Dataset »
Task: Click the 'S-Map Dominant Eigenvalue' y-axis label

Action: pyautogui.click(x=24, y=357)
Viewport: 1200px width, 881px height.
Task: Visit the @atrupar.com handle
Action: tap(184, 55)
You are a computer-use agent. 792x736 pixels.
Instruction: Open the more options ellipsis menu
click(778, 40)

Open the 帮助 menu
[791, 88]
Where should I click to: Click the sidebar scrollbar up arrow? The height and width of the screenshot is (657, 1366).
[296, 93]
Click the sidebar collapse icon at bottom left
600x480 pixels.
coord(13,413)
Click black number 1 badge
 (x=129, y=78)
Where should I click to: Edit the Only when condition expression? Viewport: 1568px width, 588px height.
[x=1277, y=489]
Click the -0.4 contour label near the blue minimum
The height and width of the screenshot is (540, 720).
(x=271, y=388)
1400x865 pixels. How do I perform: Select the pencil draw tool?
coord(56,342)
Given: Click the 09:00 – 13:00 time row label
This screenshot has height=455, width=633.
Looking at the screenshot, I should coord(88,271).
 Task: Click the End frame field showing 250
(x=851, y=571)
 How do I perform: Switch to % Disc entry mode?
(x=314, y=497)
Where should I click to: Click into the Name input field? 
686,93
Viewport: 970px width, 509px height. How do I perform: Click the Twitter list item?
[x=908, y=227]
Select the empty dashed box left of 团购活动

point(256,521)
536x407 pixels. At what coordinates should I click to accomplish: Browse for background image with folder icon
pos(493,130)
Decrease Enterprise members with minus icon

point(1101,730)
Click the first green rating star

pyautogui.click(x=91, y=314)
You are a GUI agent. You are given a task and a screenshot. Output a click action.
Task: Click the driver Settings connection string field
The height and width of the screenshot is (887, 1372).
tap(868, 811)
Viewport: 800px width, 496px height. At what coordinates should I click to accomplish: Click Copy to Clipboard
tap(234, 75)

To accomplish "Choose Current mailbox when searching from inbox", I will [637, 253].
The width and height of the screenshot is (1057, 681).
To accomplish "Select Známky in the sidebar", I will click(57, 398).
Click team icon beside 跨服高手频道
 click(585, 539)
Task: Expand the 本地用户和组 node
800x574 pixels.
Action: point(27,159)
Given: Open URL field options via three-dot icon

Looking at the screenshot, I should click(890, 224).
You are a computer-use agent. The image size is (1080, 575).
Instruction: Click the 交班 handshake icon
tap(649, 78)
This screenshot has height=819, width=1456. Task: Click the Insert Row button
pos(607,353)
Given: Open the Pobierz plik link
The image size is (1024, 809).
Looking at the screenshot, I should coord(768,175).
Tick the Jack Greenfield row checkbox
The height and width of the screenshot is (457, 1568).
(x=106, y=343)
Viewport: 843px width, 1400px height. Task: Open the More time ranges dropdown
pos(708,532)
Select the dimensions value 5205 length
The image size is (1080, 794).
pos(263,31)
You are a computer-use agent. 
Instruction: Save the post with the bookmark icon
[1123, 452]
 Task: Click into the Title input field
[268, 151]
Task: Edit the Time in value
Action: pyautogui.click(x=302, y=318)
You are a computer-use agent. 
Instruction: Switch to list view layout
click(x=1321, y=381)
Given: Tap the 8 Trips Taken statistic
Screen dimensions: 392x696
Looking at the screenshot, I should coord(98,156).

What the task asks »
Copy out the data above line for line, without altering any character.

Answer to this problem »
Task: Click the 'S-Map Dominant Eigenvalue' y-axis label

Action: pyautogui.click(x=24, y=357)
Viewport: 1200px width, 881px height.
Task: Visit the @atrupar.com handle
Action: tap(184, 55)
You are a computer-use agent. 792x736 pixels.
Instruction: Open the more options ellipsis menu
click(778, 40)

Open the 帮助 menu
[791, 88]
Where should I click to: Click the sidebar scrollbar up arrow? The height and width of the screenshot is (657, 1366).
[296, 93]
Click the sidebar collapse icon at bottom left
600x480 pixels.
coord(13,413)
Click black number 1 badge
 (x=129, y=78)
Where should I click to: Edit the Only when condition expression? Viewport: 1568px width, 588px height.
[x=1277, y=489]
Click the -0.4 contour label near the blue minimum
The height and width of the screenshot is (540, 720).
(x=271, y=388)
1400x865 pixels. How do I perform: Select the pencil draw tool?
coord(56,342)
Given: Click the 09:00 – 13:00 time row label
This screenshot has height=455, width=633.
Looking at the screenshot, I should coord(88,271).
 Task: Click the End frame field showing 250
(x=851, y=571)
 How do I perform: Switch to % Disc entry mode?
(x=314, y=497)
Where should I click to: Click into the Name input field? 
686,93
Viewport: 970px width, 509px height. How do I perform: Click the Twitter list item?
[x=908, y=227]
Select the empty dashed box left of 团购活动

point(256,521)
536x407 pixels. At what coordinates should I click to accomplish: Browse for background image with folder icon
pos(493,130)
Decrease Enterprise members with minus icon

point(1101,730)
Click the first green rating star

pyautogui.click(x=91, y=314)
You are a GUI agent. You are given a task and a screenshot. Output a click action.
Task: Click the driver Settings connection string field
The height and width of the screenshot is (887, 1372).
tap(868, 811)
Viewport: 800px width, 496px height. At what coordinates should I click to accomplish: Click Copy to Clipboard
tap(234, 75)

To accomplish "Choose Current mailbox when searching from inbox", I will [637, 253].
The width and height of the screenshot is (1057, 681).
To accomplish "Select Známky in the sidebar", I will click(57, 398).
Click team icon beside 跨服高手频道
 click(585, 539)
Task: Expand the 本地用户和组 node
800x574 pixels.
Action: point(27,159)
Given: Open URL field options via three-dot icon

Looking at the screenshot, I should click(890, 224).
You are a computer-use agent. The image size is (1080, 575).
Instruction: Click the 交班 handshake icon
tap(649, 78)
This screenshot has height=819, width=1456. Task: Click the Insert Row button
pos(607,353)
Given: Open the Pobierz plik link
The image size is (1024, 809).
Looking at the screenshot, I should coord(768,175).
Tick the Jack Greenfield row checkbox
The height and width of the screenshot is (457, 1568).
(x=106, y=343)
Viewport: 843px width, 1400px height. Task: Open the More time ranges dropdown
pos(708,532)
Select the dimensions value 5205 length
The image size is (1080, 794).
pos(263,31)
You are a computer-use agent. 
Instruction: Save the post with the bookmark icon
[1123, 452]
 Task: Click into the Title input field
[268, 151]
Task: Edit the Time in value
Action: pyautogui.click(x=302, y=318)
You are a computer-use agent. 
Instruction: Switch to list view layout
click(x=1321, y=381)
Given: Tap the 8 Trips Taken statistic
Screen dimensions: 392x696
Looking at the screenshot, I should coord(98,156).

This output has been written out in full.